▸ Tasks to perform
A - Print the passage of the article on the Mets and left-handed pitching between "But their hitting" and "starting Sunday afternoon.", inclusive.
B - In the article on the Mets and left-handed pitching, shorten the paragraph that begins "But their hitting against left-handed pitching" while keeping its main facts.

Marty Noble at writes about the Mets constant problem with left handed pitching:

The Mets are troubled by left-handed pitching, troubled to the point that their ineffectiveness against the members of Kappa Delta Southpaw has become more than a seed of an issue. More evidence of that was provided Sunday when Eric Stults, an unheralded Los Angeles rookie pitcher who is conspicuously left-handed, limited the Mets to two hits in six innings in his first big-league start, and emerged as he winning pitcher in the Mets' 9-1 loss.

Were that performance isolated, the Mets would have boarded their charter to Miami carrying luggage and no sense of "uh-oh." But the loss was their 11th in the last 15 games in which they have been opposed by left-handed starters. And the .266 winning percentage yielded by a 4-11 record hardly is consistent with what the Mets have done otherwise.

It's not so much that the Mets have lost 11 of the 15 games started by left-handed opponents. Their own pitching -- left-handed and right-handed -- has been dreadful in the 15 games. With Steve Trachsel allowing four runs in 2 2/3 innings Sunday, the ERA for the Mets' starters is 8.00 in those 15 games.

But their hitting against left-handed pitching -- starters and relievers -- has been insufficient since July. The Mets batted .268 with a .436 slugging percentage through July. Since then, their batting and slugging averages have been alarmingly lower -- .235 and .385. The poor hitting against left-handed pitching has been recognized by opposing managers, who now opt to use any Tom, Dick or Sandy against the Mets, so long as he is left-handed. Dodgers manager Grady Little said Stults' left-handedness was a persuasive factor in the rookie starting Sunday afternoon.

▸ Rows
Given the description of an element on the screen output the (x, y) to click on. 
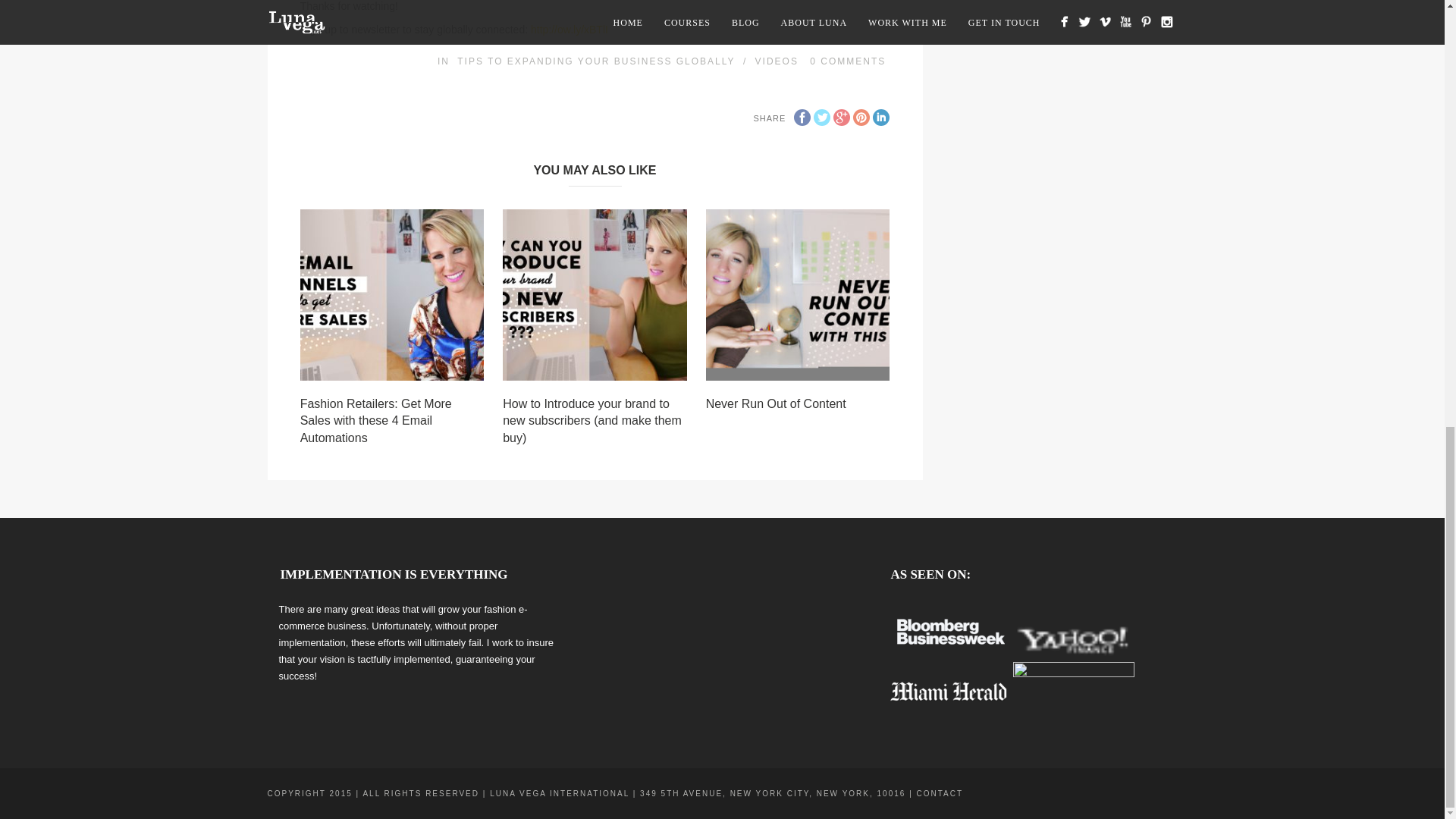
VIDEOS (776, 61)
Facebook (801, 117)
Never Run Out of Content (775, 403)
0 COMMENTS (847, 61)
LinkedIn (880, 117)
TIPS TO EXPANDING YOUR BUSINESS GLOBALLY (596, 61)
Twitter (821, 117)
Pinterest (861, 117)
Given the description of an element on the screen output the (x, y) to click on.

▸ Results of the exercise
A -
But their hitting against left-handed pitching -- starters and relievers -- has been insufficient since July. The Mets batted .268 with a .436 slugging percentage through July. Since then, their batting and slugging averages have been alarmingly lower -- .235 and .385. The poor hitting against left-handed pitching has been recognized by opposing managers, who now opt to use any Tom, Dick or Sandy against the Mets, so long as he is left-handed. Dodgers manager Grady Little said Stults' left-handedness was a persuasive factor in the rookie starting Sunday afternoon.

B - Since July, the Mets have hit poorly against left-handed pitching, both starters and relievers. Through July they batted .268 and slugged .436. Since then those figures have dropped to .235 and .385. Opposing managers have noticed and now use almost any left-hander against them. Dodgers manager Grady Little said Stults' left-handedness was a persuasive factor in starting the rookie on Sunday afternoon.